'''

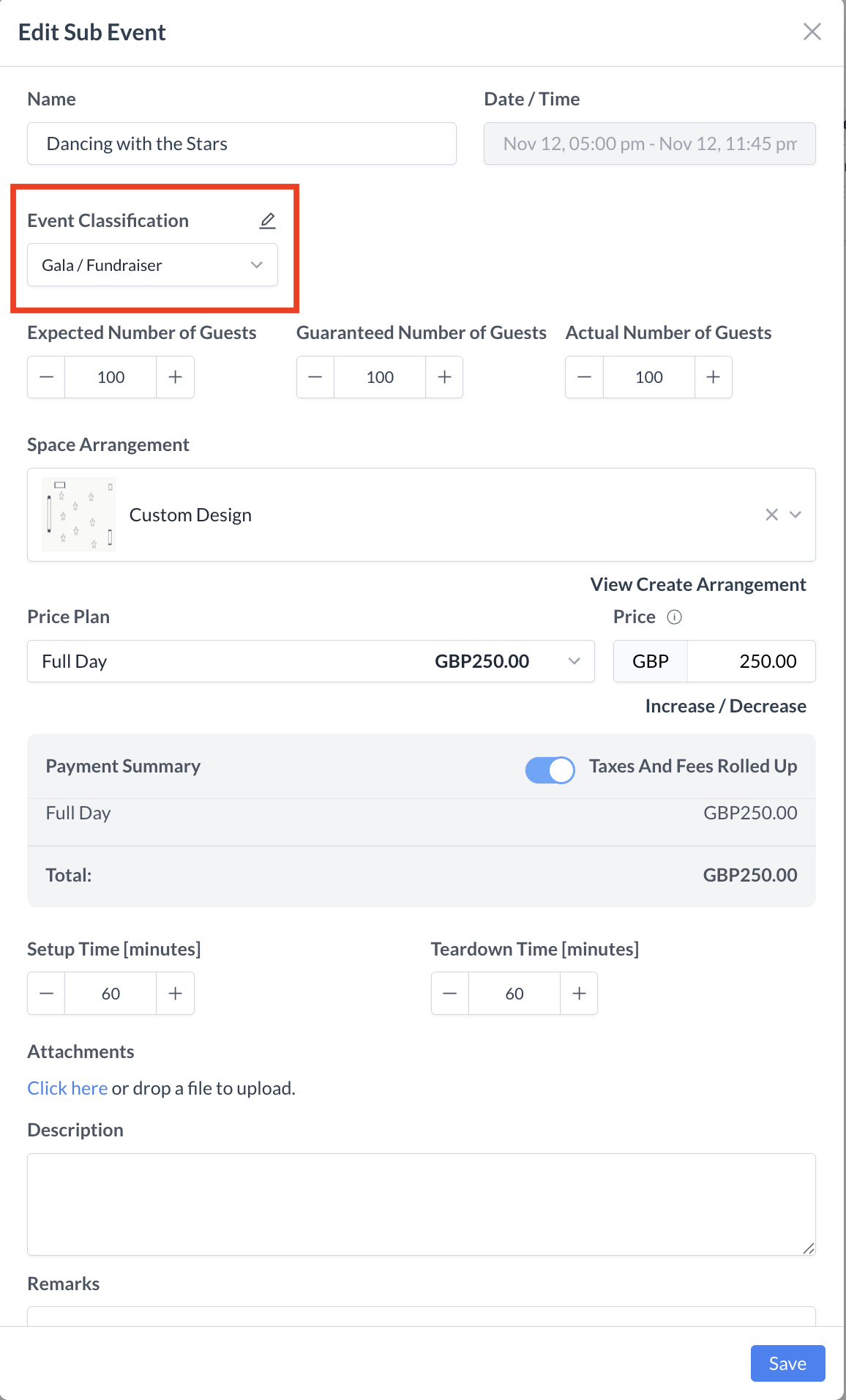Click the Price info icon
The width and height of the screenshot is (846, 1400).
click(x=674, y=617)
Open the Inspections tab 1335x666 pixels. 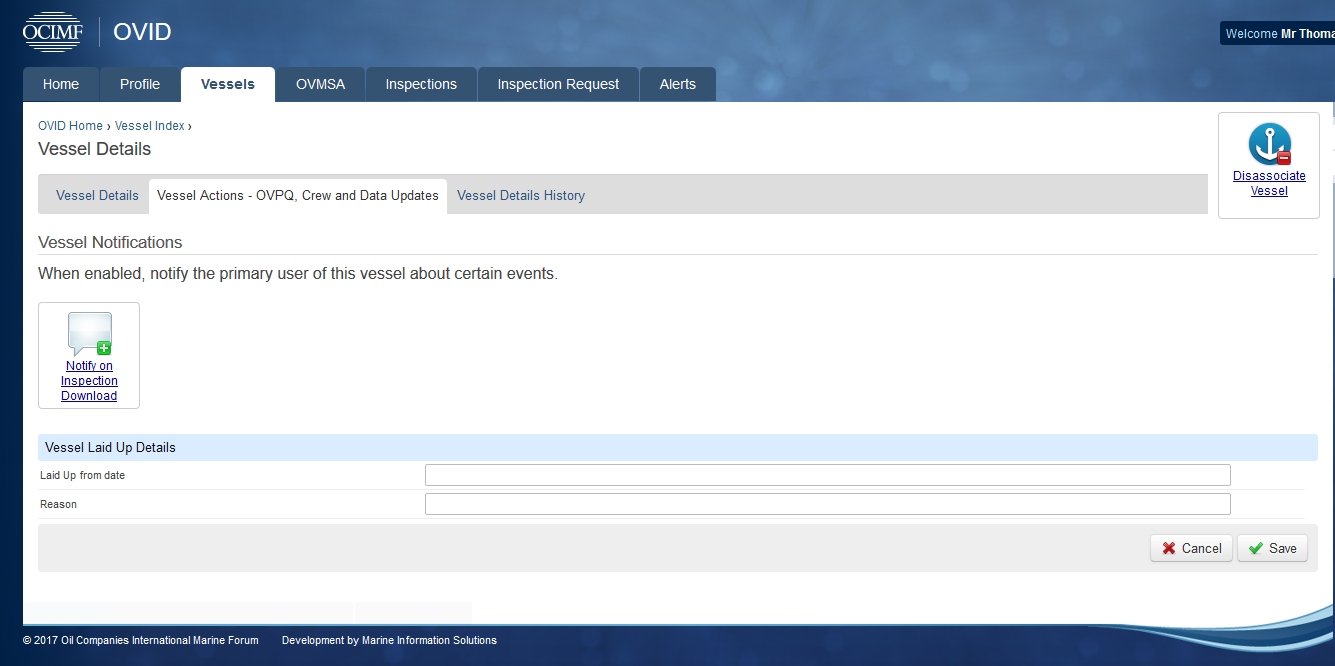[x=421, y=84]
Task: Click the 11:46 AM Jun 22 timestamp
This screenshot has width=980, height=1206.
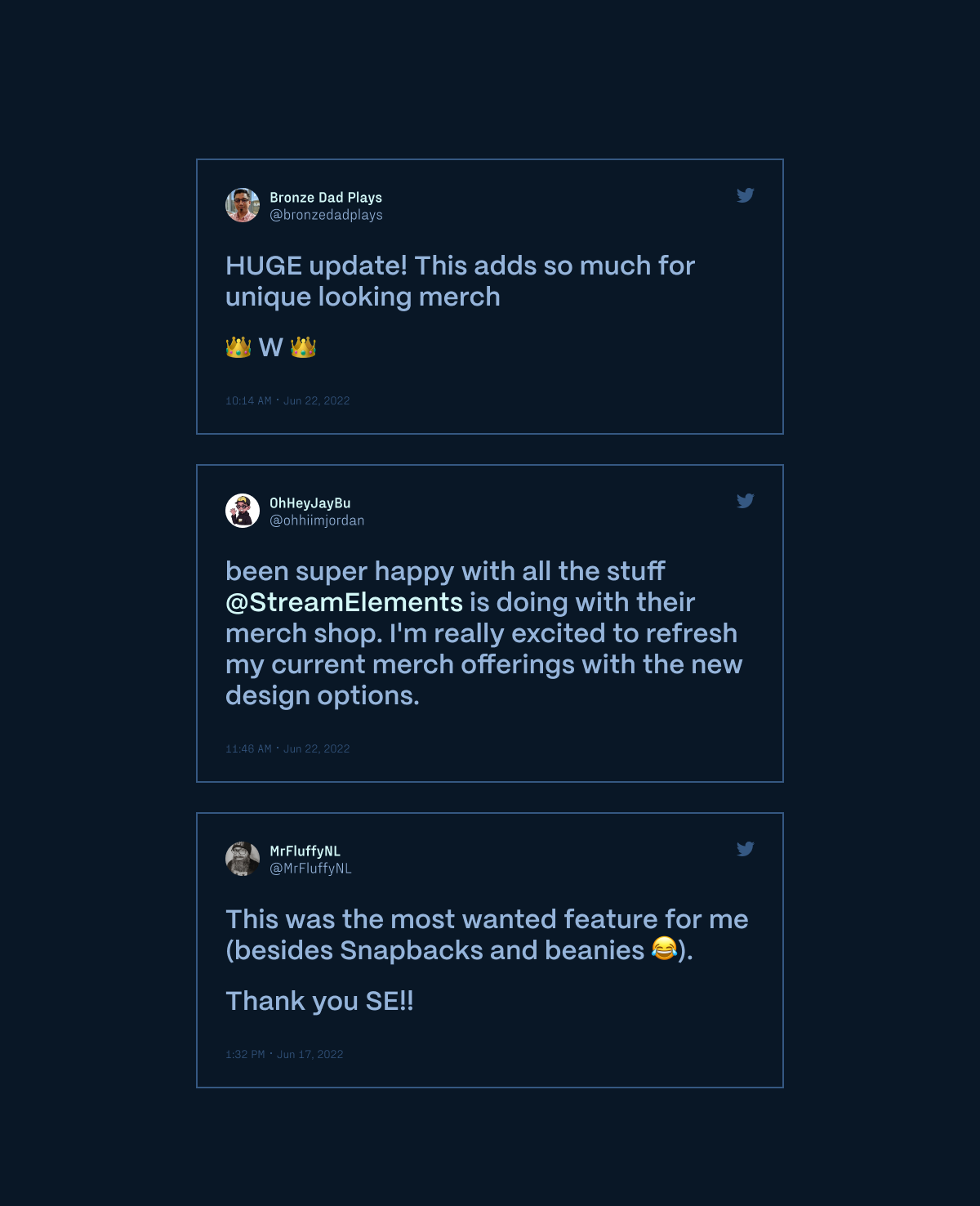Action: [287, 748]
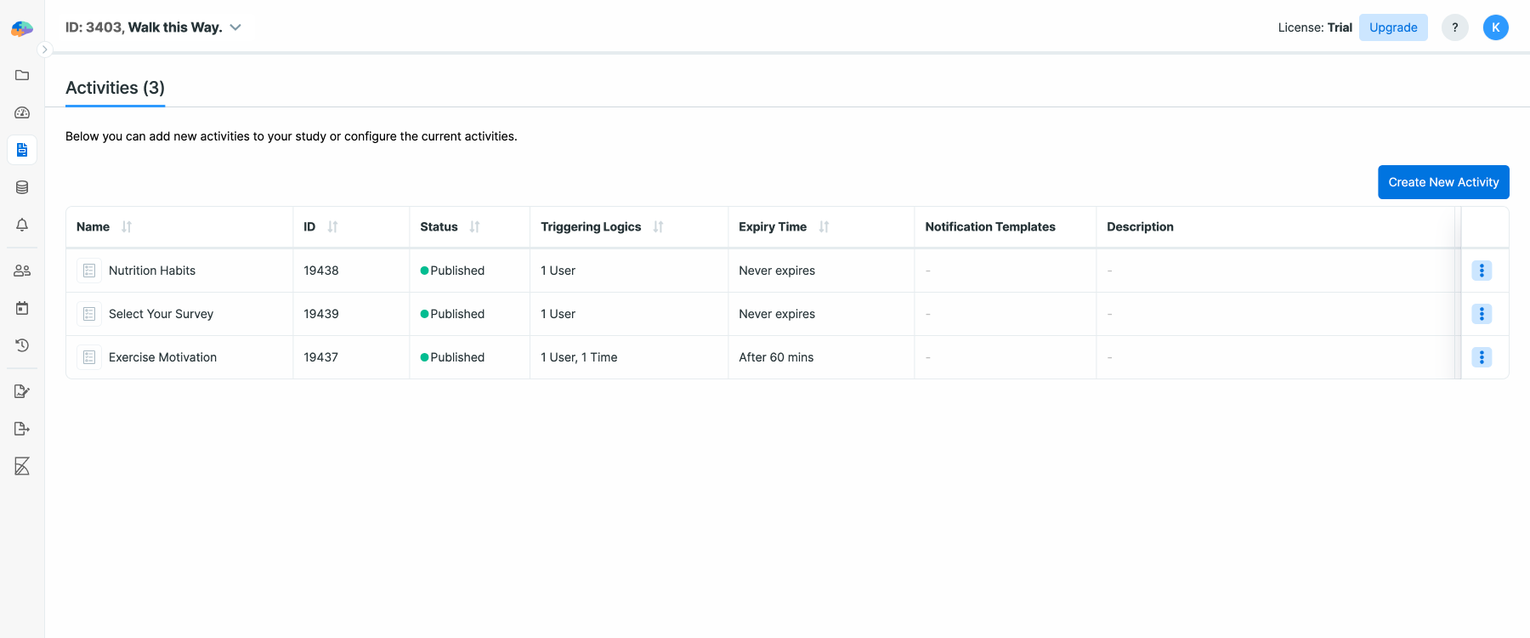Click the notifications bell icon

tap(22, 224)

'''

## Task
Set down exactly, and only, the lines from the one holding "Task: Click the 11:46 AM Jun 22 timestamp" to the end of the records above, leaving every picture out.

## Task answer
Task: Click the 11:46 AM Jun 22 timestamp
This screenshot has width=980, height=1206.
Action: [287, 748]
Click the notifications bell icon

tap(22, 224)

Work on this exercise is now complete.